## Begin DATA FOR THIS EXERCISE
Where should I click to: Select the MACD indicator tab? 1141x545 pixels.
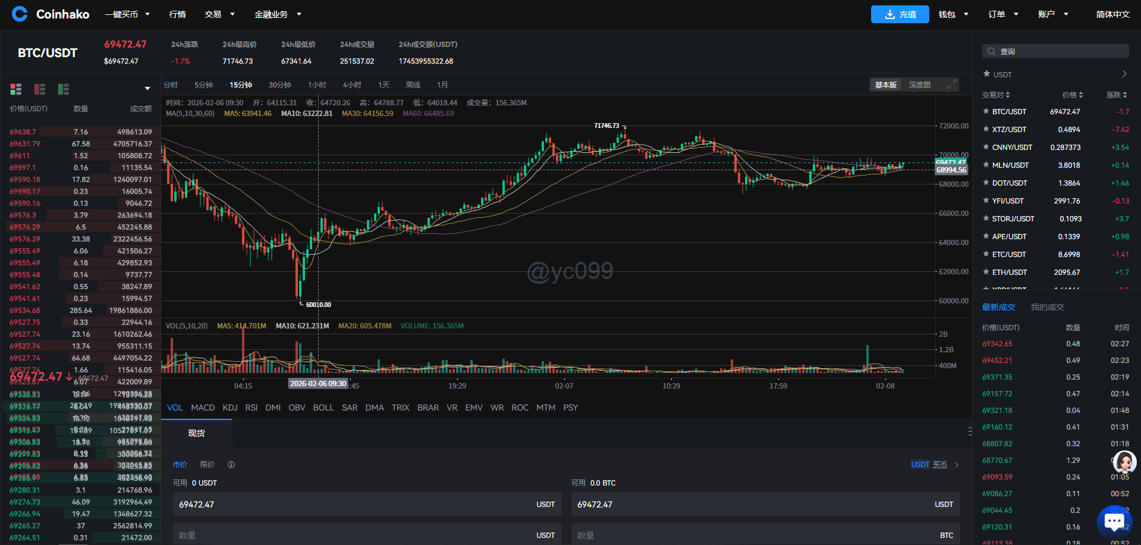(203, 408)
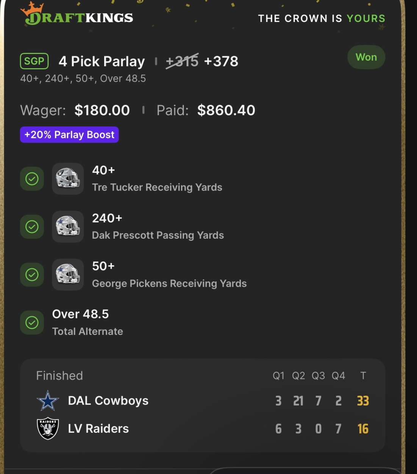
Task: Click the green check beside Tre Tucker
Action: (32, 179)
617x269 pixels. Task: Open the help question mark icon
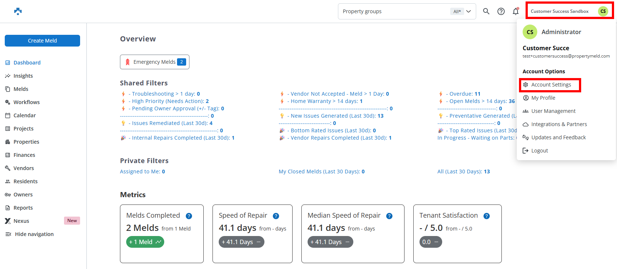(x=501, y=11)
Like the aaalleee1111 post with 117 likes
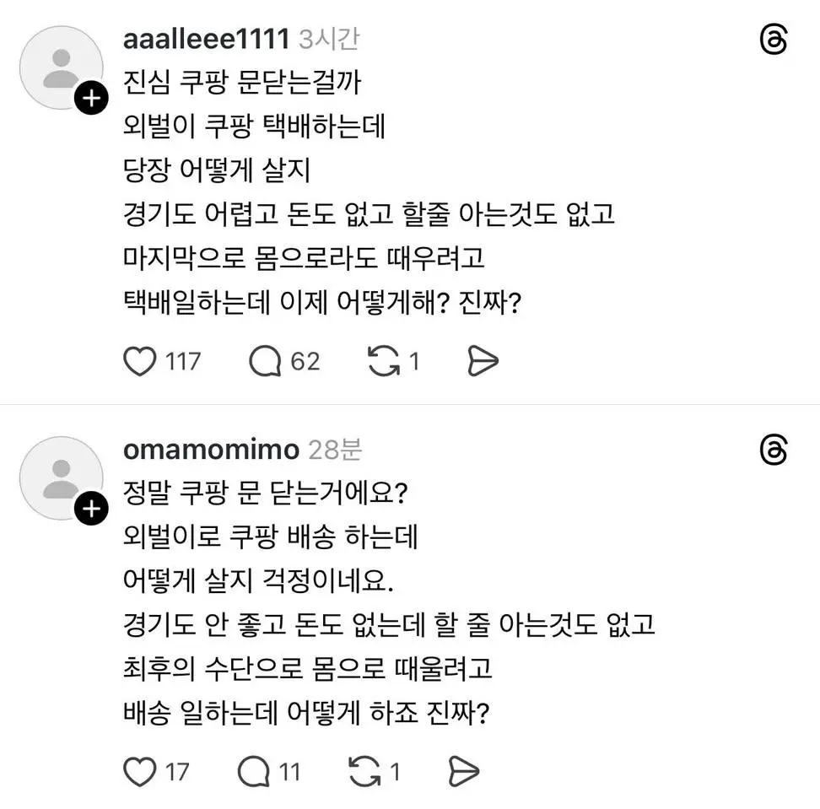The image size is (820, 809). 140,362
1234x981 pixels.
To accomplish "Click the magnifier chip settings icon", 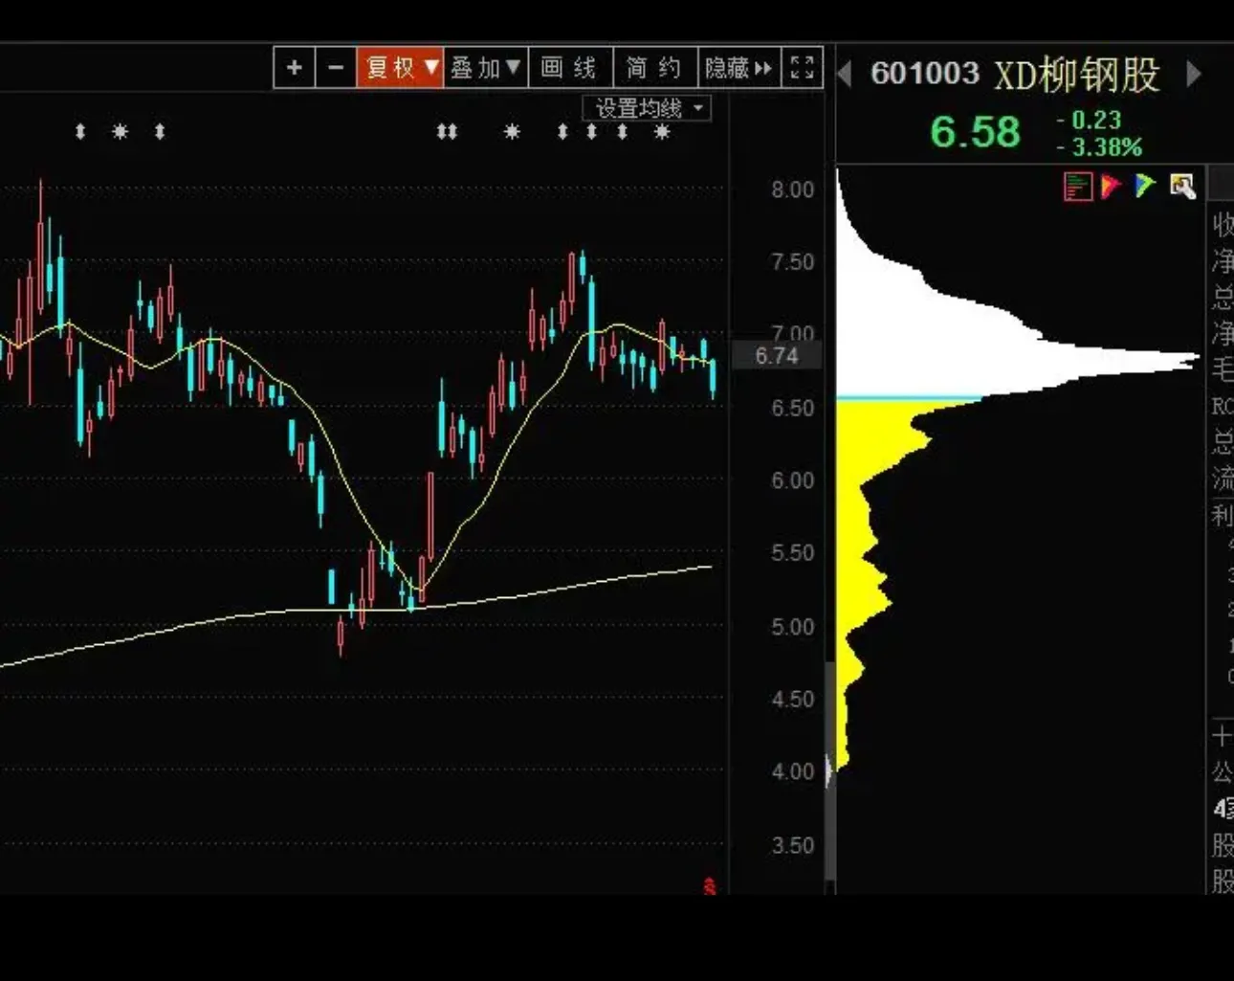I will (1182, 186).
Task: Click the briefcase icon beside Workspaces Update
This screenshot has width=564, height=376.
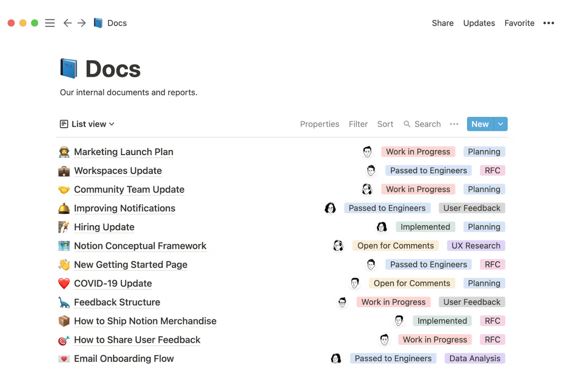Action: click(x=64, y=170)
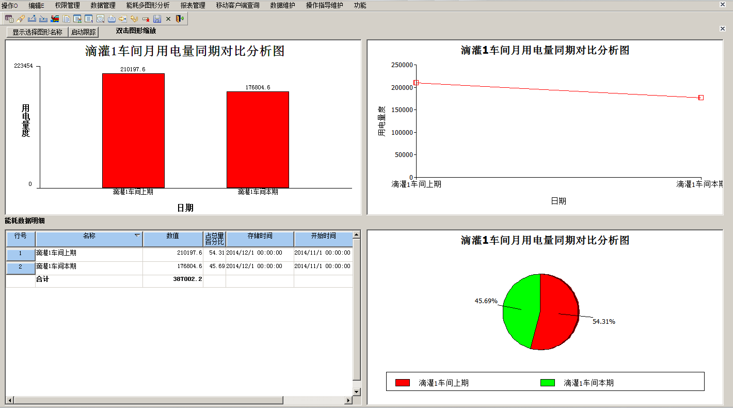Click the floppy disk save icon

click(157, 19)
## End DATA FOR THIS EXERCISE
How many lines in the material above contain the string "pixels"? Reply with the count alone.

(EXERCISE RESPONSE) 3